Ayan lived for one more day after being disconnected from the ECMO. Despite all the attempts to help his heart become stronger, his heart function did not improve, and his blood pressure began to drop on Tuesday afternoon.
As he lay in the big bed, with his chest open, and connected to many cables and tubes, his beautiful mother stood over him, praying and hoping and willing for his healing. “Wake up, dear Ayan,” was a repeated prayer, as she stroked his head and kissed his hands and feet. Arranging and rearranging his blankets, crying and crying for her only son.
As the night came around, she asked to hold him, and two nurses came to help facilitate this. Before long, little Ayan’s blood pressure dropped completely, and a doctor came to tell her that he had died in her arms.
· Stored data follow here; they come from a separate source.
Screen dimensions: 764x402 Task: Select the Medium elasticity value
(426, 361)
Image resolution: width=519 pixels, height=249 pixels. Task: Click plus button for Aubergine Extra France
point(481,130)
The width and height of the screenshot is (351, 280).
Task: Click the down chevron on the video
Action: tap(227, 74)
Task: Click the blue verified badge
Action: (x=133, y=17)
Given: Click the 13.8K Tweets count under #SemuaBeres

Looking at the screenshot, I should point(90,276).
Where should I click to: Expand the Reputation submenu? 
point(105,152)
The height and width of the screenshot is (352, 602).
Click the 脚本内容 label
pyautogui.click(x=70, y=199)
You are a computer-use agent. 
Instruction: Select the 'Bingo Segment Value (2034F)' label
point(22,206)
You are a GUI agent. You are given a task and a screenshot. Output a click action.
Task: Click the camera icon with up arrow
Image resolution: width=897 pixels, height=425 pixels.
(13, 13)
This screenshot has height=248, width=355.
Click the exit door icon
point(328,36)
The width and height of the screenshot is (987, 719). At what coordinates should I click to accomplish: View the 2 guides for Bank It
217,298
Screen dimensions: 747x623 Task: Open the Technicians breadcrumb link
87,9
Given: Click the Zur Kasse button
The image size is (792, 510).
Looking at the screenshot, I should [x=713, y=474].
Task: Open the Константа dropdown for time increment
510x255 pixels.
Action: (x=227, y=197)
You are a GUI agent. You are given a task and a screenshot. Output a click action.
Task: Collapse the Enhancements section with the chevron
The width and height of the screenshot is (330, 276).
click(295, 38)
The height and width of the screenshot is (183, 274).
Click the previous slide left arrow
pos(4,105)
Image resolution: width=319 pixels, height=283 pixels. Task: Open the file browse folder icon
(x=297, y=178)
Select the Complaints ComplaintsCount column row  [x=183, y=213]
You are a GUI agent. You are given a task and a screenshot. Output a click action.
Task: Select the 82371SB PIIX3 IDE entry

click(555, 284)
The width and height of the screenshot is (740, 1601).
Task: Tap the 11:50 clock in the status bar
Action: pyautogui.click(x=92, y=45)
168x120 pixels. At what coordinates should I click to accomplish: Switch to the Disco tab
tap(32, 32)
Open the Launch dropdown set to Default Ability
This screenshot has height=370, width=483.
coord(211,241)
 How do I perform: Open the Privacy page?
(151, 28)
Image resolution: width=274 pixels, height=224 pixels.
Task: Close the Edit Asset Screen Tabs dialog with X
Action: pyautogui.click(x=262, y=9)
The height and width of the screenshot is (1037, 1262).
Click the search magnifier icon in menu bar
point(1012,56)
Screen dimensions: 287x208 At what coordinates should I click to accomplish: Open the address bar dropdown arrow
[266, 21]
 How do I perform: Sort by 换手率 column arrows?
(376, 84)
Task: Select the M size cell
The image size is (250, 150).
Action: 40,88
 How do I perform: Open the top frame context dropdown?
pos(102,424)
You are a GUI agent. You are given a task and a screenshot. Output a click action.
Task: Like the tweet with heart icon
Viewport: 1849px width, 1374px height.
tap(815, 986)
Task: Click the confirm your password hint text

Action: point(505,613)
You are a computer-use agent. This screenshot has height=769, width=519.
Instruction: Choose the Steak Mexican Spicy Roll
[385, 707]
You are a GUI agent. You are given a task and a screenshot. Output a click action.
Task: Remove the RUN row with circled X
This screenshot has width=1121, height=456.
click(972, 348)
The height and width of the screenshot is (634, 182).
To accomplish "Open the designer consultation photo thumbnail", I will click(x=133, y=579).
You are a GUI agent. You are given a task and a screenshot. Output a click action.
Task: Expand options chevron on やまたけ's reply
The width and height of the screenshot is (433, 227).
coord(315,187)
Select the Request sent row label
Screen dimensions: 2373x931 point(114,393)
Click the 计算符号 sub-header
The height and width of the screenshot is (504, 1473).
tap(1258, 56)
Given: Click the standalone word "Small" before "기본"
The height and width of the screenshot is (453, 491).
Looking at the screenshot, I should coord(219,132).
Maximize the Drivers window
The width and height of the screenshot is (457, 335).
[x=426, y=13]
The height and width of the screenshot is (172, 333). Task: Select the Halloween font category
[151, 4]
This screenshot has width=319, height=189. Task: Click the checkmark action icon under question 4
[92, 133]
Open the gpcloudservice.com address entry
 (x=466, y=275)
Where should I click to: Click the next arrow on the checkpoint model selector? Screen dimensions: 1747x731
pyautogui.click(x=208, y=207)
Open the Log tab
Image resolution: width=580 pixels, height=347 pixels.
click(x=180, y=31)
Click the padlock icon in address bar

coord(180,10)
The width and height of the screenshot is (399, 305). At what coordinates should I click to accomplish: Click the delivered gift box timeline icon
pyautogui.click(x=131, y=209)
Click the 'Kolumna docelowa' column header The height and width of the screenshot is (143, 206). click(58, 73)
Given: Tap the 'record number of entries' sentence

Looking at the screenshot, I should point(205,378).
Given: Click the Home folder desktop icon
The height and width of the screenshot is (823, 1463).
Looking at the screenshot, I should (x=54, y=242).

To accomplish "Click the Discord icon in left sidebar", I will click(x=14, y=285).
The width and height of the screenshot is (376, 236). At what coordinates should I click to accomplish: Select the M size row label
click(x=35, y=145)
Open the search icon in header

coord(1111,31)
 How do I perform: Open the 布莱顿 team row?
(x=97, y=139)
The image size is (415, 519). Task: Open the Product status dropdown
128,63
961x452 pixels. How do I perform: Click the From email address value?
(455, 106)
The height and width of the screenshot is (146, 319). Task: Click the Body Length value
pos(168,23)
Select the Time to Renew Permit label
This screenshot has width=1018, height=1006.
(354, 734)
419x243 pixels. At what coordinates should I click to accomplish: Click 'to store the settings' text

All of the other Kurdish mothers in the hospital gathered around, crying with her, and lending their support, as well as many other Arab mothers from the department. We all sat together on the floor; there was almost nothing to say, and nothing to do, but be together.
It is hard to describe what happened on this evening. How loudly she cried, how deep the longing that this wasn’t true, how painful the idea of picturing life now without Ayan, how important was their faith, and to speak the words “Alhamdulilah,” and to thank God for his will in this situation.
In the days which followed, two of our other Kurdish mothers, the mothers of Shadi and Samem, looked after Ayan’s mother at our home. I saw a flicker of the joyful lady we first knew when she had arrived to Israel, as she was holding some of the babies, holding their cheeks the way she had held Ayan’s.